NATO boss responds to Moscow on bloc’s expansion
NATO “has never promised not to expand,” the bloc’s Secretary General said on Thursday. The Norwegian insisted that the bloc’s founding treaty states that any European nation may join it.
Earlier on Thursday, Putin said during his annual year-end press conference that Moscow was “cheated” by NATO in a “vehement” and “blatant” way as it first swallowed former member states of the Eastern Bloc, which also used to be known as the Warsaw Pact, and then set its eyes on the former Soviet republics.
Stoltenberg denied such promises had ever been made and claimed that even the former Soviet leader, Mikhail Gorbachev – the man most commonly associated with the verbal agreement between NATO and Moscow – agreed NATO expansion had never been raised before the reunification of Germany. However, US government documents, declassified in 2017, appear to confirm that assurances were given.
Stoltenberg engaged in a nice little talmudics dance routine there, as the wording of the founding NATO treaty in 1949 says nothing whatsoever about the various assurances about its expansion that were given to the Russians in the 1990s and 2000s.

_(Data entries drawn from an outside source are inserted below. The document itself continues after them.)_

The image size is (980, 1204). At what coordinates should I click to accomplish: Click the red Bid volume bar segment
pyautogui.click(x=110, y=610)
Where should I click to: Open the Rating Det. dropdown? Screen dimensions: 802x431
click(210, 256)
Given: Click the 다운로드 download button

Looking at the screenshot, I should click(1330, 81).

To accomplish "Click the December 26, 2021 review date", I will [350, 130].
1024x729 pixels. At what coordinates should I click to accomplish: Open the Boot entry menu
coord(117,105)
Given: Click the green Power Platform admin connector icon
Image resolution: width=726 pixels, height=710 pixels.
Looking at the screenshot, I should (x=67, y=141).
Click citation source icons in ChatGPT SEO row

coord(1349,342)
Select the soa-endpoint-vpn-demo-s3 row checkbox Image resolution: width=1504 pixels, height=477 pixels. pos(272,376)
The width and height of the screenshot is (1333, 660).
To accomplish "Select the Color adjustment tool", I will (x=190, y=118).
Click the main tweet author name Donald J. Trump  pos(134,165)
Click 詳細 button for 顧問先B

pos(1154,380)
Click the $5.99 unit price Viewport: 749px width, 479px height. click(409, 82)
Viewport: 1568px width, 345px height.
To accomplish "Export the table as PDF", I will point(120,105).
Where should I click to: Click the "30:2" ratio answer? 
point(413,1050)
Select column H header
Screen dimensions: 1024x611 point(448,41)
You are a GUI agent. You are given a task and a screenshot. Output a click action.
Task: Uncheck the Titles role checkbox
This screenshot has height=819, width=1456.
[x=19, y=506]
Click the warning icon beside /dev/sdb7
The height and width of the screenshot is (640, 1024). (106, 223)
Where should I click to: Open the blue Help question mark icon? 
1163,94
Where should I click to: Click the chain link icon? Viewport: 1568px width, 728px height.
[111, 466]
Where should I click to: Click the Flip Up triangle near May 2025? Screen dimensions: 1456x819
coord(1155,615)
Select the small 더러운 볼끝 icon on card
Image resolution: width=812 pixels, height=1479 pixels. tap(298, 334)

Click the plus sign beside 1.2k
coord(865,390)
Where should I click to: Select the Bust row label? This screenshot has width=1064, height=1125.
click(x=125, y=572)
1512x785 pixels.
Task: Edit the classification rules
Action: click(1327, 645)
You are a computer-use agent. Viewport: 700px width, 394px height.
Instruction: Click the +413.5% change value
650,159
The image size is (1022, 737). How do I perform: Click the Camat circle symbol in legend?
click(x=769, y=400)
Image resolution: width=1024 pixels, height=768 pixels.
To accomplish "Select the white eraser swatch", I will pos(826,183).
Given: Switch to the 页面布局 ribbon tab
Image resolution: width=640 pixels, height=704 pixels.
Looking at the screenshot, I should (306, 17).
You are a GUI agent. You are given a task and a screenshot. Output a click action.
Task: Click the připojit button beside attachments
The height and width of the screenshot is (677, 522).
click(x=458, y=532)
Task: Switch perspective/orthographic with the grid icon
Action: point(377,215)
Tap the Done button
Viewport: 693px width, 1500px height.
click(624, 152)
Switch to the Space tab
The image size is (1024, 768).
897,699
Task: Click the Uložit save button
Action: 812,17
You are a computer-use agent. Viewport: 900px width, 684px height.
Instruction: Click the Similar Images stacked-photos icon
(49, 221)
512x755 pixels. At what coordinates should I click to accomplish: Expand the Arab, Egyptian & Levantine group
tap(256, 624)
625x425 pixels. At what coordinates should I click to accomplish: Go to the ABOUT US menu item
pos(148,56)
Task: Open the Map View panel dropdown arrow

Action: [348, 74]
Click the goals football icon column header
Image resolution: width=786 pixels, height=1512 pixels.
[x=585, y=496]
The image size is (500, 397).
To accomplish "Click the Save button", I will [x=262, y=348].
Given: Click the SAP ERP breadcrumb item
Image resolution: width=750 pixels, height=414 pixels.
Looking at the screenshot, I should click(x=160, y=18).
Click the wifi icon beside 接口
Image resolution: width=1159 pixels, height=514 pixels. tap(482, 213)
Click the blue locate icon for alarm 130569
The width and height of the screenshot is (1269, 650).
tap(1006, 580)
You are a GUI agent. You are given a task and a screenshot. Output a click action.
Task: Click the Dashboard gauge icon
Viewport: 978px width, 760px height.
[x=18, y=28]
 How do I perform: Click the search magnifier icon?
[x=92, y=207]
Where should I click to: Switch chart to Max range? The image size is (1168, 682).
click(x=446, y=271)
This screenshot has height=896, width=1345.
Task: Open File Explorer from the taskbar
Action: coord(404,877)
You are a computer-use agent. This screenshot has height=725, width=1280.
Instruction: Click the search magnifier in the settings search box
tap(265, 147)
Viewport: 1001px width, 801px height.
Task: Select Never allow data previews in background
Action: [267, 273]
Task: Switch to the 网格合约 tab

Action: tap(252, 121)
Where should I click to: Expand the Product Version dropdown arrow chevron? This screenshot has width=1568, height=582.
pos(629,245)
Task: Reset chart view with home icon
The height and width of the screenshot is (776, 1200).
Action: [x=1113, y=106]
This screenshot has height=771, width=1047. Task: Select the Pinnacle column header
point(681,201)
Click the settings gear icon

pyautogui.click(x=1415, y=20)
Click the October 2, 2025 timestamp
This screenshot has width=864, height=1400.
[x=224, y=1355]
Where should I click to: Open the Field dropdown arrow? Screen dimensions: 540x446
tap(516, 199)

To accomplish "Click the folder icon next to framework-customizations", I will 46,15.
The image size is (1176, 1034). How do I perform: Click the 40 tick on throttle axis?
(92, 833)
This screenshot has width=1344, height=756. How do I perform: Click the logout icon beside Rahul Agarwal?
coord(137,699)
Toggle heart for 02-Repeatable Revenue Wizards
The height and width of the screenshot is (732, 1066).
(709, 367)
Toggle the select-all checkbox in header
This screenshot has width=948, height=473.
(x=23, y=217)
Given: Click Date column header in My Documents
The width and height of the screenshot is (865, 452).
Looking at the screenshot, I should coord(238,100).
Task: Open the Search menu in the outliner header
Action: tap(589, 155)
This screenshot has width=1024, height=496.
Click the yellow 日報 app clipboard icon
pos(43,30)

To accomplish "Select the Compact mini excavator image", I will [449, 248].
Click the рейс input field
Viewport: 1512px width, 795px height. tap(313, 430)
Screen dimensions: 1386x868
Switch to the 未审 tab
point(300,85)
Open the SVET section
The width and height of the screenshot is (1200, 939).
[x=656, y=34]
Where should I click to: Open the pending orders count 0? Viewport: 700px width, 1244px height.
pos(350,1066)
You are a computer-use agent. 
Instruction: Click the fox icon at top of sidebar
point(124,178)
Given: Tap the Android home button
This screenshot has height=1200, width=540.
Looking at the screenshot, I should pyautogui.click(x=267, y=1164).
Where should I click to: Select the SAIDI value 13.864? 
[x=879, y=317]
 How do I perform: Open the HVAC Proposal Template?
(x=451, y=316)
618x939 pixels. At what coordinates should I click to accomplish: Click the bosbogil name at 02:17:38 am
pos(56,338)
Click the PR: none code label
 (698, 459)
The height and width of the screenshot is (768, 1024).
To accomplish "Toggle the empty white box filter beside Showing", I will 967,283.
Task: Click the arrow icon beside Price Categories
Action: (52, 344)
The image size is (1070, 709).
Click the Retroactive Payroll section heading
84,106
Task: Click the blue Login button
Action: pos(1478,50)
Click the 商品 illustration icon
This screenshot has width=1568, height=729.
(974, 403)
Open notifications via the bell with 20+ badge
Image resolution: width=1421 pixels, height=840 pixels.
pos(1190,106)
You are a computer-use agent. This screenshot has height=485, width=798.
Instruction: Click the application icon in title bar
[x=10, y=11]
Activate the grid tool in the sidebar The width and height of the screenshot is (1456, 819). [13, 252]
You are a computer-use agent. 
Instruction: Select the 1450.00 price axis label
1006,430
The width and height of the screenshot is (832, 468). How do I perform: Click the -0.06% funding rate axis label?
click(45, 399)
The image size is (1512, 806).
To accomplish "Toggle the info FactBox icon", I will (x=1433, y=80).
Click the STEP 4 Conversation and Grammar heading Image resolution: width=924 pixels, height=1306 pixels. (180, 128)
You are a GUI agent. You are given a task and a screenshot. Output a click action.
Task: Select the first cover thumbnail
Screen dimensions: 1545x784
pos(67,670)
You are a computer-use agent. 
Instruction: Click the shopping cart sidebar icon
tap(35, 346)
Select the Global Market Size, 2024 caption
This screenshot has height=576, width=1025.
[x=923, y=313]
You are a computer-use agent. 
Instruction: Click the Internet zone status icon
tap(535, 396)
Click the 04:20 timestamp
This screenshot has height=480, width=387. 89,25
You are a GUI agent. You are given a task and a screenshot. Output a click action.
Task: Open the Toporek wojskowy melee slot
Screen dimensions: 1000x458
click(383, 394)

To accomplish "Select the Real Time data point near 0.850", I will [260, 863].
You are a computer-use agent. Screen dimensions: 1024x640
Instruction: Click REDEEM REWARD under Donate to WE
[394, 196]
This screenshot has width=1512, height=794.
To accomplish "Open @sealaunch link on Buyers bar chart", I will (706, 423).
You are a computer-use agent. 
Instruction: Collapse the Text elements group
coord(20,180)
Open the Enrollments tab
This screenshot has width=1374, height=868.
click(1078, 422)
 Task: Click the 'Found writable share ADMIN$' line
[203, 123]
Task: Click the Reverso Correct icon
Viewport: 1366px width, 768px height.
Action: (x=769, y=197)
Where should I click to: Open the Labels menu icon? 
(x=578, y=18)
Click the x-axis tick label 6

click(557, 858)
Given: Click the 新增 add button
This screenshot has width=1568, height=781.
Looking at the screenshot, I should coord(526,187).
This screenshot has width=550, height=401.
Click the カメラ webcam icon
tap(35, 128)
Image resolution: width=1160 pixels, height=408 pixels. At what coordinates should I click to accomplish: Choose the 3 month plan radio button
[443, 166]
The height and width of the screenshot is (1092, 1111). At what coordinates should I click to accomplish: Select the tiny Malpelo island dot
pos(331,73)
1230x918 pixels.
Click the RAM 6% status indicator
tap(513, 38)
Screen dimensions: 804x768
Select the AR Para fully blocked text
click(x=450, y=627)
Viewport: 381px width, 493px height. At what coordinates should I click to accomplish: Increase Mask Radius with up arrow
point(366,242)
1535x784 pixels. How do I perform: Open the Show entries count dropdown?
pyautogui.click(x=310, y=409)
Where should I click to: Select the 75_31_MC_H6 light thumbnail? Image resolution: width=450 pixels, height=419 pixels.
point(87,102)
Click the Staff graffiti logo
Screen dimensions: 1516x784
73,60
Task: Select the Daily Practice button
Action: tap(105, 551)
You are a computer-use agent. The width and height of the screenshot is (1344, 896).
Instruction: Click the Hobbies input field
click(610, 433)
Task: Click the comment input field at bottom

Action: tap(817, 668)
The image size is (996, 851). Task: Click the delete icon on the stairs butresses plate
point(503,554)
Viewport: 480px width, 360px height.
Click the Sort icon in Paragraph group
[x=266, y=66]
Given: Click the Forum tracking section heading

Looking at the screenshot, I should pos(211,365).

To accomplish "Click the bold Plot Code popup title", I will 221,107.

In early February 1990, U.S. leaders made the Soviets an offer. According to transcripts of meetings in Moscow on Feb. 9, then-Secretary of State James Baker suggested that in exchange for cooperation on Germany, U.S. could make “iron-clad guarantees” that NATO would not expand “one inch eastward.” Less than a week later, Soviet President Mikhail Gorbachev agreed to begin reunification talks. No formal deal was struck, but from all the evidence, the quid pro quo was clear: Gorbachev acceded to Germany’s western alignment and the U.S. would limit NATO’s expansion.
This is a dangerously stupid word game being played by global imperialists, given that the Russians can quite rightly observe that they never struck a formal deal not to invade Western Europe, and the Chinese can similarly point out that they have never struck a formal deal not to invade Taiwan, Japan, or South Korea.